On November 8, 2018, the Department of Labor (DOL) retracted its “80/20 rule,” which prevented employers from taking the tip credit when tipped employees spent more than 20 percent of their working time on non-tipped work. The Fair Labor Standards Act (FLSA) allows employers to pay their tipped employees not less than $2.13 per hour in cash wages and take a tip credit equal to the difference between the cash wages paid and the federal minimum wage.

This is great news for the hospitality industry. If a tipped employee engaged in a different, non-tipped occupation for the same employer (for example, an employee was a server and a maintenance person), the employee is said to have “dual jobs” and must be paid the cash minimum wage when engaged in the non-tipped occupation. However, the DOL also recognized that there were tipped occupations that required non-tip-generating duties not amounting to a separate occupation. For example, a server may spend time cleaning and setting tables, rolling silverware, stocking service areas, and filling condiment containers. In these situations, the DOL applied the 80/20 rule, where these related side duties could not exceed 20 percent of the employee’s time in order for the employer to utilize the tip credit.

Many employers found the 80/20 rule unworkable since it required them to constantly monitor and account for the duties of tipped employees. The 80/20 rule was challenged by employers in the courts as contrary to the regulations and the DOL’s prior guidance.
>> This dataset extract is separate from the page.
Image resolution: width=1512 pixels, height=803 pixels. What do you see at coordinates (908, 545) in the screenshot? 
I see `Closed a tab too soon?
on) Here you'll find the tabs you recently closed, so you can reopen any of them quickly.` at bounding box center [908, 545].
But now, the DOL has again substantially changed course and reissued an opinion letter abandoning the 80/20 rule. The opinion letter gives employers clearer guidance on what is related side work and states that employers are no longer required to track the time spent on side work as long as such work is “performed contemporaneously with the duties involving direct service to customers or for a reasonable time immediately before or after performing such direct-service duties.” Employers are advised to look to Occupational Information Network (O*NET) lists or 29 CFR §531.56(e) for what is considered directly related to the tip-producing duties of an occupation. Maintaining the “dual jobs” distinction, the opinion letter stated that employers “may not take a tip credit for time spent performing any tasks not contained in the O*NET task list” unless the tasks are de minimis as defined by the DOL regulations in 29 CFR §785.47.

While there are still ambiguities concerning what constitutes related side work and direct service for certain positions, or what is “a reasonable time” before or after direct service, the opinion letter brings welcomed clarity and a common sense framework for hospitality employers.